Bickley salientou que a integração CLI e IDE vai além da produtividade dos programadores, resolvendo desafios de governação e execução que normalmente impedem a passagem de protótipos de IA para produção. Ele afirmou que um dos obstáculos mais dolorosos para a IA de nível de produção é que muitos protótipos são construídos fora dos sistemas empresariais, que já possuem identidade, permissões, aprovações de fluxo de trabalho e governação geral do sistema. Em contraste, estas integrações permitirão que as empresas executem aplicações Agentic a partir da plataforma Oracle, utilizando o contexto de negócio, identidade, aprovações e governação existentes, em vez de recriar essas capacidades através de uma camada de orquestração externa ao entrar em produção. Bickley acrescentou que esta mudança é benéfica para os Chief Information Officers (CIOs), pois acelerará a obtenção de resultados de negócio dentro de um ambiente confiável. Kramer também afirmou que, após a entrada em produção das aplicações Agentic, a governação, observabilidade e gestão do ciclo de vida tornam-se mais importantes para os CIOs.

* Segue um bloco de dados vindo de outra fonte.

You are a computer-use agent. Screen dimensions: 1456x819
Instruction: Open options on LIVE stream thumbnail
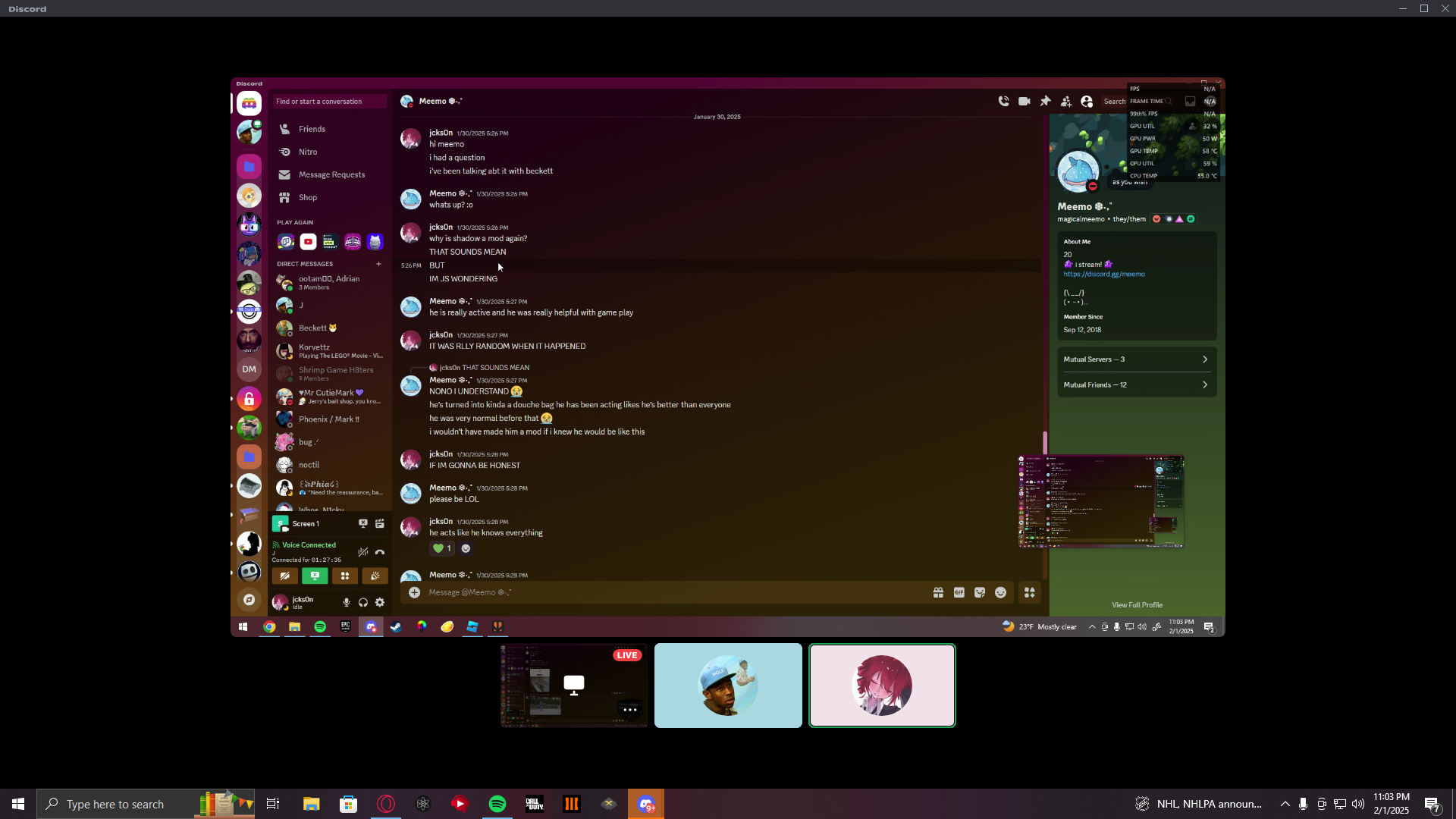629,710
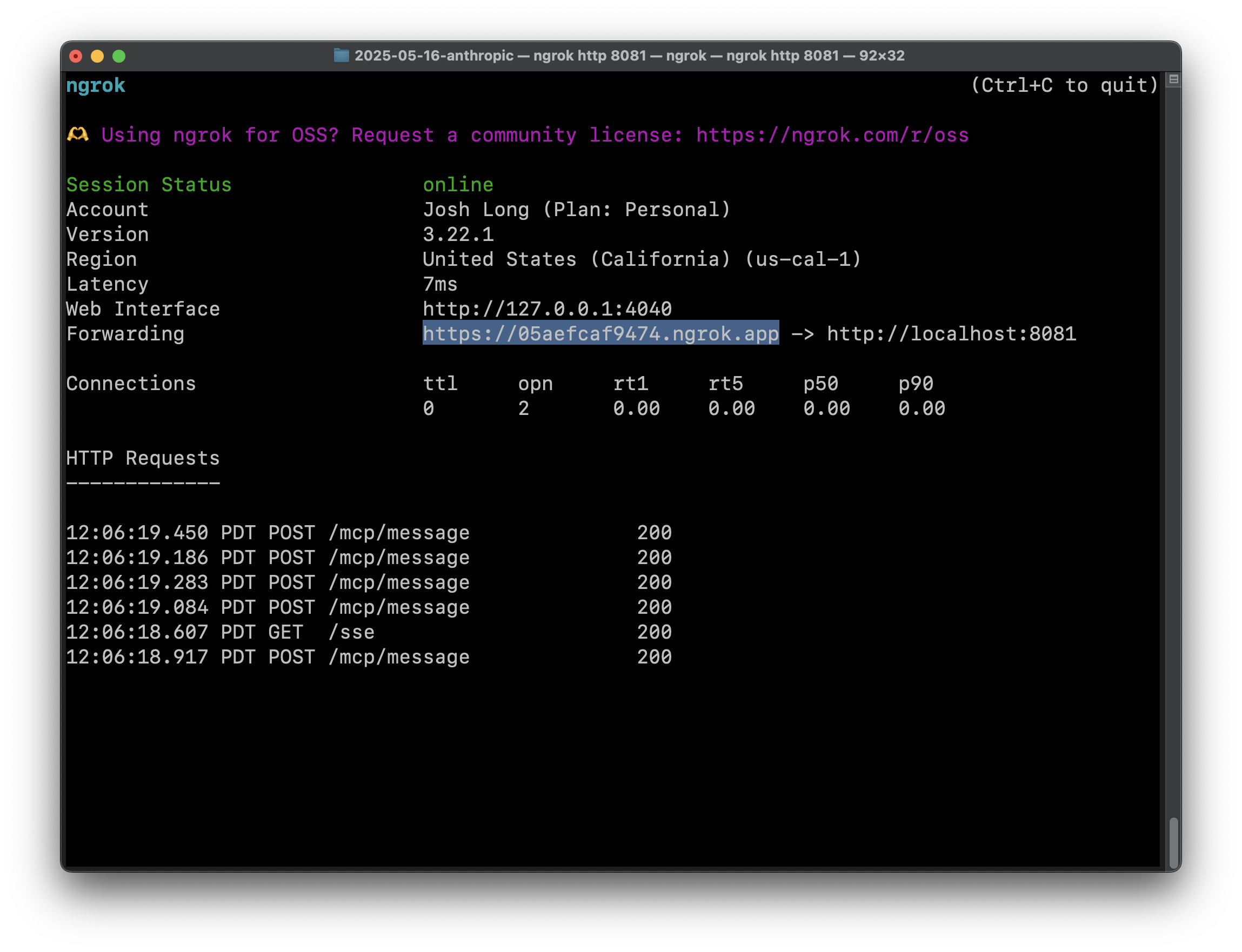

Os analistas alertaram também que existem compromissos na abordagem de construir e executar aplicações Agentic nativamente dentro do Oracle Fusion. Bickley salientou que, à medida que mais processos de negócio se tornam agentificados, os CIOs devem monitorizar de perto o problema de dependência de fornecedor. Ele recomendou garantir que o framework ATLAS forneça uma camada de validação precisa com baixo custo de overhead, e considerar as alavancas que a Oracle poderá explorar contratual ou comercialmente no futuro. Bickley considera que o retorno do investimento deve ser modelado com base num modelo de monetização progressiva, uma vez que os AI Agents operam em infraestrutura baseada em consumo, sendo necessário acordar termos para limitar a acumulação e aumento de custos antes do bloqueio. Estas considerações estão a tornar-se cada vez mais importantes, uma vez que a maioria dos fornecedores de software empresarial, como SAP e ServiceNow, estão a lançar produtos e serviços para se tornarem o runtime e a camada de orquestração da IA empresarial. Em maio deste ano, a SAP expandiu a sua estratégia de IA, lançando uma plataforma unificada de IA empresarial, o Joule Studio 2.0 e o AI Agent Hub, permitindo que as empresas construam, governem e executem AI Agents dentro de um runtime gerido. Em junho deste ano, a ServiceNow adicionou novas funcionalidades ao seu Context Engine e AI Control Tower para melhor integrar governação, contexto empresarial e observabilidade nos fluxos de trabalho de IA em todos os sistemas empresariais. No mesmo mês, a Salesforce, através da aquisição da Informatica, reforçou a sua capacidade de ligar mais estreitamente os AI Agents a dados empresariais confiáveis e fluxos de trabalho operacionais. A Oracle afirmou que, para programadores e empresas dispostos a experimentar a nova experiência CLI, a ferramenta está disponível a partir do Studio, sem custos adicionais. A empresa também adicionou um repositório público no GitHub, que fornecerá modelos, projetos de início, aplicações de exemplo, ativos reutilizáveis e arquiteturas de referência para ajudar os programadores a construir e validar aplicações Agentic mais rapidamente.